FIG. 1 is a block diagram showing a circuit configuration of a multipoint video conference system according to an embodiment of the present invention.
In the multipoint video conference system shown in this figure, video conference terminals 12 in three conference rooms are connected to the multipoint video conference controller 13 through public lines.
[0015]
The voice uttered by the conference participant in the conference room 1 is sent to the video conference terminal 12 via the microphone 10 and the amplifier 11, and after being compressed and encoded, it is multiplexed with an image signal obtained from an imaging device (not shown) and public. Sent to the line.
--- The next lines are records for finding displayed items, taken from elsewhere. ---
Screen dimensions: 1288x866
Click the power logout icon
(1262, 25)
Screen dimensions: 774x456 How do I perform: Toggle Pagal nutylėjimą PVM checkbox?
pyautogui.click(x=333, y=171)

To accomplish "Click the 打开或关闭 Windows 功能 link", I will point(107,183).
This multiplexed signal is received by the line interface unit 14-1 of the multipoint video conference controller 13, and the audio signal and the image signal are separated by the MUX / DMUX 15-1. The separated audio signal is decoded by the audio decoding unit 17-1, and distributed to the control unit 16 and the audio signal attenuation unit 20-1. Similarly, the voices uttered in the conference rooms 2 and 3 are also controlled via the line interface units 14-2 and 14-3, the MUX / DMUX 15-2 and 15-3, and the voice decoding units 17-2 and 17-3. 16 and the audio signal attenuators 20-2 and 20-3.
[0016]
FIG. 2 is a block diagram showing a detailed configuration of the control unit 16. Each audio signal input to the control unit 16 is measured for a predetermined protection time in the audio level detection units 30-1, 30-2, and 30-3, and the maximum audio level is determined. Measured.
[0017]
A signal representing the measured maximum audio level is sent to the level maximum value adjusting unit 31, and a difference from the existing image switching threshold is calculated. As an example, when the change in the audio level of the conference room 1 is a waveform as shown in FIG. 4A and the change in the audio level of the conference room 2 is as shown in FIG. 4B, the maximum audio level in the conference room 1 is The difference from the image switching threshold a is Δt1, and similarly, the difference between the maximum sound level in the conference room 2 and the image switching threshold a is Δt1. The level maximum value adjustment unit 31 compares Δt1 and Δt2, and calculates a sound level attenuation amount such that Δt1 having a large value is equal to Δt2.
[0018]
The calculated audio level attenuation amount and the expected difference value Δt2 after the attenuation adjustment are notified to the control circuit 32, and the control circuit 32 that receives the notification attenuates the audio signal attenuation unit 20-1 via the attenuation control unit 33. Perform attenuation control.
[0019]
FIG. 3 is a block diagram showing a detailed configuration of the audio signal attenuation unit 20-1.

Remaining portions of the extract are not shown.